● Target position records

──────────

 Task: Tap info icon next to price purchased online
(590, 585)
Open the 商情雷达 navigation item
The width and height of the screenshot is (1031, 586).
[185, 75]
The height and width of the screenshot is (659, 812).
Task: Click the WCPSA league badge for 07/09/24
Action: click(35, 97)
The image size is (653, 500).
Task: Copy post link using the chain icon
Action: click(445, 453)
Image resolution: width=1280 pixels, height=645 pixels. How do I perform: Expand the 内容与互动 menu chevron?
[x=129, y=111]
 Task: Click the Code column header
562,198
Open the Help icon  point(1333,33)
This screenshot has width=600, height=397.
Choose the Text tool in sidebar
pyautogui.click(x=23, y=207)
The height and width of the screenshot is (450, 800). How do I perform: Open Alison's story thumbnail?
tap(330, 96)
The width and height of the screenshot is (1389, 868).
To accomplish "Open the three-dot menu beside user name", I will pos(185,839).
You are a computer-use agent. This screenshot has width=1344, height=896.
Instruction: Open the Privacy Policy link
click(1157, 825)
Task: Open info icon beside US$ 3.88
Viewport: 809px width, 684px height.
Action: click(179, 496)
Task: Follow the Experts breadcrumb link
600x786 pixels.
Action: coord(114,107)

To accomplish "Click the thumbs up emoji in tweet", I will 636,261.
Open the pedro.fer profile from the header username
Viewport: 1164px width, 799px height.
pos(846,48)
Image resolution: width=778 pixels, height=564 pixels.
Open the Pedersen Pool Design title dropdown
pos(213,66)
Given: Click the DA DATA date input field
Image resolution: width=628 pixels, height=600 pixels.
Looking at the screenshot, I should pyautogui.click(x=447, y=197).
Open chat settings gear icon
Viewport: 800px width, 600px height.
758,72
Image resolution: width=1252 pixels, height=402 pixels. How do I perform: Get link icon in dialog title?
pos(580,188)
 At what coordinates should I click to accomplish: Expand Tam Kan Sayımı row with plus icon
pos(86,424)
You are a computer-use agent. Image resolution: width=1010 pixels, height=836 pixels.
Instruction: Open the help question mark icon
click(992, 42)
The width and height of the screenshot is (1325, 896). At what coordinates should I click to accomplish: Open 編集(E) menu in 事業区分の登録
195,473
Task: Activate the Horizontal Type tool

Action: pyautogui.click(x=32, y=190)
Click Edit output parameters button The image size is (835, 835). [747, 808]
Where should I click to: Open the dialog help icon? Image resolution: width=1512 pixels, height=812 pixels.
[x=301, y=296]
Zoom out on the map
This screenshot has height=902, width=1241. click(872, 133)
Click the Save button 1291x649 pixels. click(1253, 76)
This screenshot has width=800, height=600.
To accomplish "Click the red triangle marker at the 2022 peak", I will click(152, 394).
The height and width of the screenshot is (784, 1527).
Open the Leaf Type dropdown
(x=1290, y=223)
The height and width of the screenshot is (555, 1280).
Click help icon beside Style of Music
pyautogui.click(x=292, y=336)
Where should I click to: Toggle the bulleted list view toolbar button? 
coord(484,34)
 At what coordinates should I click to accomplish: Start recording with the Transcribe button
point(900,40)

──────────

● TASK DESCRIPTION
Retype the data below line for line, starting at the line containing "Task: Open info icon beside US$ 3.88" and ending after the line containing "(x=1290, y=223)".

● COMPLETE RESPONSE
Task: Open info icon beside US$ 3.88
Viewport: 809px width, 684px height.
Action: click(179, 496)
Task: Follow the Experts breadcrumb link
600x786 pixels.
Action: coord(114,107)

To accomplish "Click the thumbs up emoji in tweet", I will 636,261.
Open the pedro.fer profile from the header username
Viewport: 1164px width, 799px height.
pos(846,48)
Image resolution: width=778 pixels, height=564 pixels.
Open the Pedersen Pool Design title dropdown
pos(213,66)
Given: Click the DA DATA date input field
Image resolution: width=628 pixels, height=600 pixels.
Looking at the screenshot, I should pyautogui.click(x=447, y=197).
Open chat settings gear icon
Viewport: 800px width, 600px height.
758,72
Image resolution: width=1252 pixels, height=402 pixels. How do I perform: Get link icon in dialog title?
pos(580,188)
 At what coordinates should I click to accomplish: Expand Tam Kan Sayımı row with plus icon
pos(86,424)
You are a computer-use agent. Image resolution: width=1010 pixels, height=836 pixels.
Instruction: Open the help question mark icon
click(992, 42)
The width and height of the screenshot is (1325, 896). At what coordinates should I click to accomplish: Open 編集(E) menu in 事業区分の登録
195,473
Task: Activate the Horizontal Type tool

Action: pyautogui.click(x=32, y=190)
Click Edit output parameters button The image size is (835, 835). [747, 808]
Where should I click to: Open the dialog help icon? Image resolution: width=1512 pixels, height=812 pixels.
[x=301, y=296]
Zoom out on the map
This screenshot has height=902, width=1241. click(872, 133)
Click the Save button 1291x649 pixels. click(1253, 76)
This screenshot has width=800, height=600.
To accomplish "Click the red triangle marker at the 2022 peak", I will click(152, 394).
The height and width of the screenshot is (784, 1527).
Open the Leaf Type dropdown
(x=1290, y=223)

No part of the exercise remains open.